Section 1102: Scoping Requirements
The MML believes that "alterations" is not well defined. With the plethora of
differing requirements for sidewalks, ramps, and on-street parking, it is still
unclear what types of modifications require what type of changes. For example,
when a block of street is resurfaced but curbs are not changed, do on-street
disabled parking spaces need to be added at that point? If sidewalks are
replaced but curbs are not changed, do parking space loading zones need to be
added or not?
Section 1102.2.2 provides for exceptions where it is "technically infeasible" to
do so. This language will force courts to decide the feasibility of projects and
remove this decision-making authority from municipal managers and engineers.
Some modifications, while technically feasible, require thousands of dollars in
expenditures to achieve minor benefits, especially in older downtown areas.
Section 1102.2.2 essentially requires that any previously accessible site entry
points to the right-of- way continue to be accessible following right-of-way
alterations. This poses a significant challenge for downtown areas of our
state's cities and villages. For example, many existing downtown buildings have
doorways flush with the adjacent sidewalk. However, the top of the curb line is
often over 12 inches below the doorways, while the building faces are 15 feet
from the curb horizontally. To replace the flush doorways with lips would make
the buildings inaccessible and violate this section, however, replacing the
sidewalk can result in cross slopes of over 6%, which also violate the 1:48
cross slope provision in the current ADA. This concern is virtually ignored by
these draft guidelines.
Section 1102.14 requires one accessible parking space per block face. This is
requirement is a costly mandate that defies common sense. Forcing communities to
construct accessible spaces on every block face will add onto municipal street
systems numerous spaces that will never be used.

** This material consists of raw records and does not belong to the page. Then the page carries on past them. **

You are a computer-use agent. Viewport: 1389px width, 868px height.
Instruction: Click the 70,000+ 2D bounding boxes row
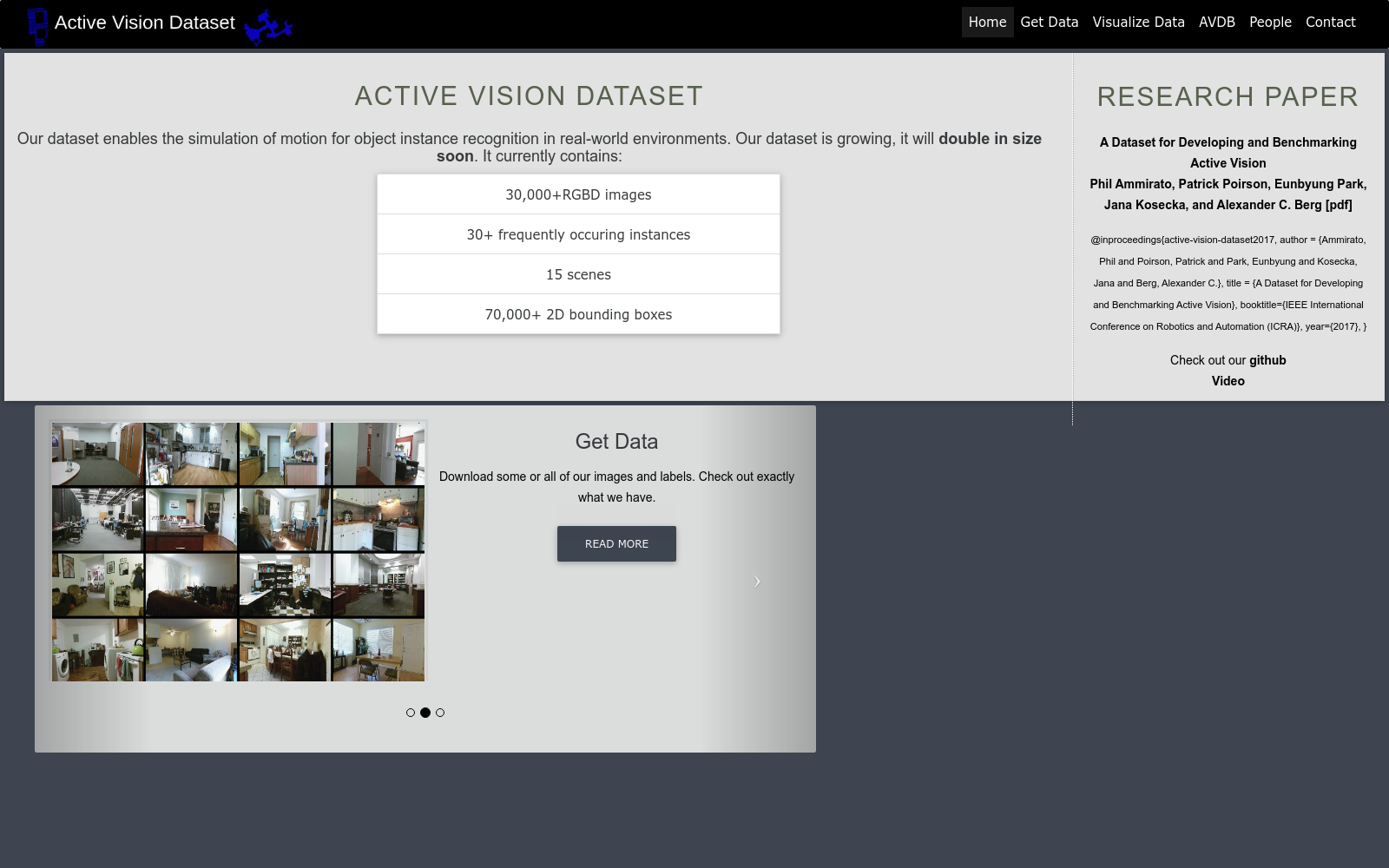(x=578, y=314)
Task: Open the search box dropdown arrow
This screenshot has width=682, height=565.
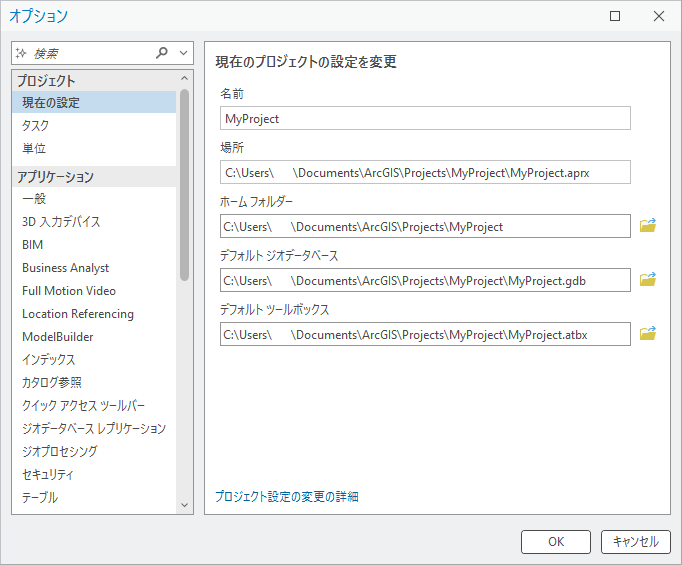Action: [x=184, y=53]
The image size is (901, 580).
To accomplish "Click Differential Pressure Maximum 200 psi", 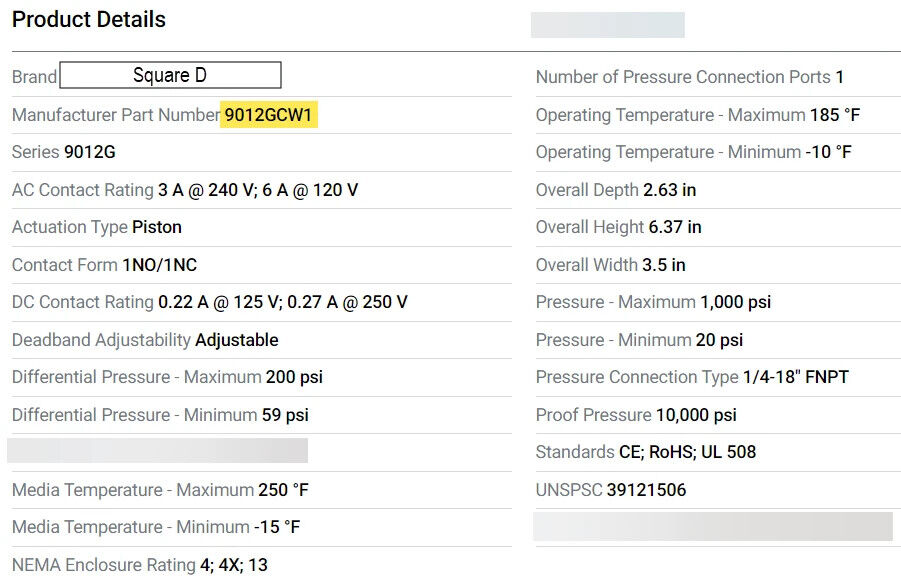I will point(294,377).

Section 1103: Pedestrian Access Route
As stated earlier, requiring a 2% (1:48) cross slope is nearly impossible in
built-up downtown areas where the sidewalk extends from curb to building line.
While this requirement is somewhat easier to achieve in residential areas where
grass terraces separate the curb from the sidewalk, we still feel it is unduly
If changes in level must be separated by 30 inches horizontally, as per 1103.8,
how can different slopes for a) the cross slope of the paved street, b) the
street side slope of the gutter, c) the section of curb behind the flow line,
and d) the ramp leading to the curb, be accommodated within the 24 inches that
is typical for a curb and gutter section? Even if the ramp and curb behind the
flow line have the same slope, it is very difficult to always match the gutter
fore slope to that of the adjoining street and thus two level changes MUST occur
within 30 inches.
Section 1104: Curb Ramps and Blended Transitions
1104.2.1 requires that all ramps meet the curb line at right angles. This, of
course, is nearly impossible to do in most cases, and will likely result in all
ramp crossings being offset from the running sidewalk leading into them. For
example, in many Michigan cities, most sidewalks are installed 1 foot inside the
right-of-way line, and most rights-of-way are no more than 66 feet wide total,
with the paved streets centered on the right-of-way. Assuming even a
26-foot-wide street (13 on each side of the right-of-way centerline) with comer
radii of 25 feet (typical), this would place the ramp between 5 and 9 feet
minimum outside of the right-of-way line extended of the intersecting street.
All walks would have to be offset by 6 to 10 feet, obviously causing a great
deal of confusion for visually impaired pedestrians, and encouraging cyclists to
"jump" the curb in line with their chosen path rather than divert to the ramp
118.104.22.168 requires a minimum ramp running slope of 1:48. We believe it is
wasteful to further constrain design by requiring a minimum grade that has no
1104.3.3. states that no utility castings may be placed within ramps. Again, as
other utilities must share the right-of-way with sidewalks in existing developed
communities, it is very likely that established manhole covers are located at
the intersection of utilities serving opposing streets. Removing these castings
from these locations will usually involve completely relocating the ramps as
utility lines cannot often be moved without great expense.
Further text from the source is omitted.